In the last quarter of the nineteenth century Fifth Avenue was a street of fine residences. Its transformation into a retail center in the 1900's aroused such opposition that echoes of protest are still audible. One of those mainly responsible for the invasion of trade was Benjamin Altman, whose store stands on the northeast corner of Fifth Avenue and Thirty-fourth Street, diagonally opposite the Empire State Building. Like many merchant princes who elevated counter trade to a major business, Altman originally opened shop in modest quarters on Third Avenue near Tenth Street and moved on as the flood of population swept gradually northward; in 1906 he came to the present address. Opposite stood the old WaldorfAstoria Hotel (the site of the Empire State Building); to the north marched a double file of baronial homes, citadels of the social peerage.
In order to appease protesting residents, Altman erected a building whose mundane function was decorously hidden by a façade resembling a Florentine palace; until recently not even the owner's name appeared on the exterior. As commerce -- having thus crept in disguise into the avenue -- appropriated most of the district, residents moved farther up the avenue.
Within about a decade ALTMAN'S was joined by OPPENHEIM COLLINS ( 1907) and MCCREERY'S ( 1913), both on West Thirty-fourth Street, and BEST AND COMPANY ( 1910), Fifth Avenue and Thirty-fifth Street. Charles Tiffany commissioned McKim, Mead, and White to build his great jewelry store at 409 Fifth Avenue in the style of the Palazzo Vendramini in Venice, while opposite, at Thirty-sixth Street, rose another palatial shop -- designed by the same architects -- for the Gorham Company, silversmiths, jewelers, and stationers. The latter building is now occupied by RUSSEKS (women's apparel). The construction of LORD AND TAYLOR in 1914 at Thirty-eighth Street marked a break with tradition ( Starrett and Van Vleck were the architects); the avenue now had a building that was frankly commercial as well as dignified. Many of the smaller stores, eclipsed as show places by the graceful candor of the Lord and Taylor edifice, hastily incorporated large display windows and arched entrances. When FRANKLIN SIMON'S ( 1922) arose at Thirty-eighth Street, a new trend in department store architecture, which was to exert considerable influence on American main streets, was definitely established.

*Source material*
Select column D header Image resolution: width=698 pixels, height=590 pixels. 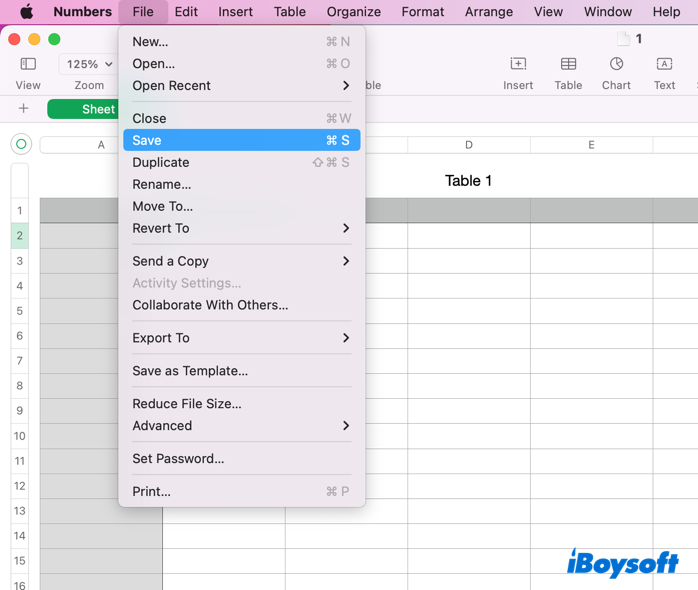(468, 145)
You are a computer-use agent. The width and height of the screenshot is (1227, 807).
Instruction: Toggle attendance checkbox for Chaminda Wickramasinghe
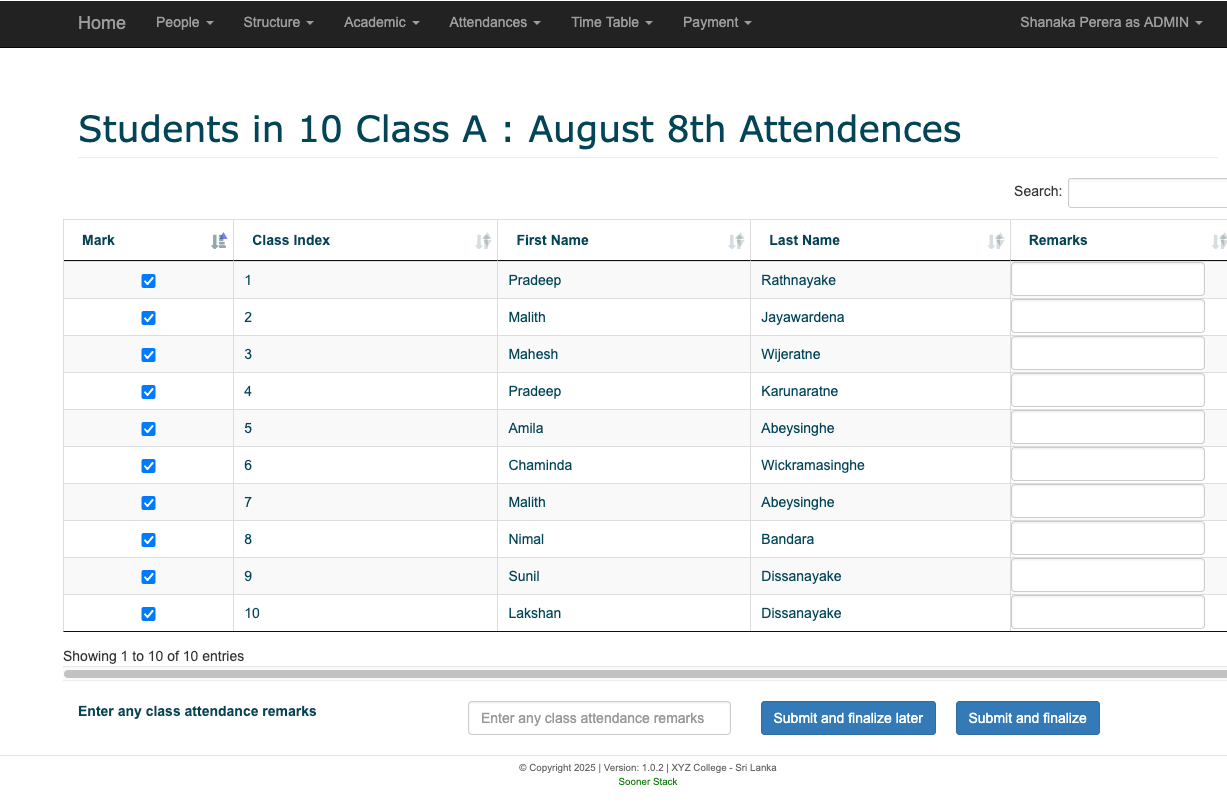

*What you will do*
Could you return, word for word, the part of the Fifth Avenue passage that opens with the words containing "In the last" and closes with "the social peerage."?

*Written response*
In the last quarter of the nineteenth century Fifth Avenue was a street of fine residences. Its transformation into a retail center in the 1900's aroused such opposition that echoes of protest are still audible. One of those mainly responsible for the invasion of trade was Benjamin Altman, whose store stands on the northeast corner of Fifth Avenue and Thirty-fourth Street, diagonally opposite the Empire State Building. Like many merchant princes who elevated counter trade to a major business, Altman originally opened shop in modest quarters on Third Avenue near Tenth Street and moved on as the flood of population swept gradually northward; in 1906 he came to the present address. Opposite stood the old WaldorfAstoria Hotel (the site of the Empire State Building); to the north marched a double file of baronial homes, citadels of the social peerage.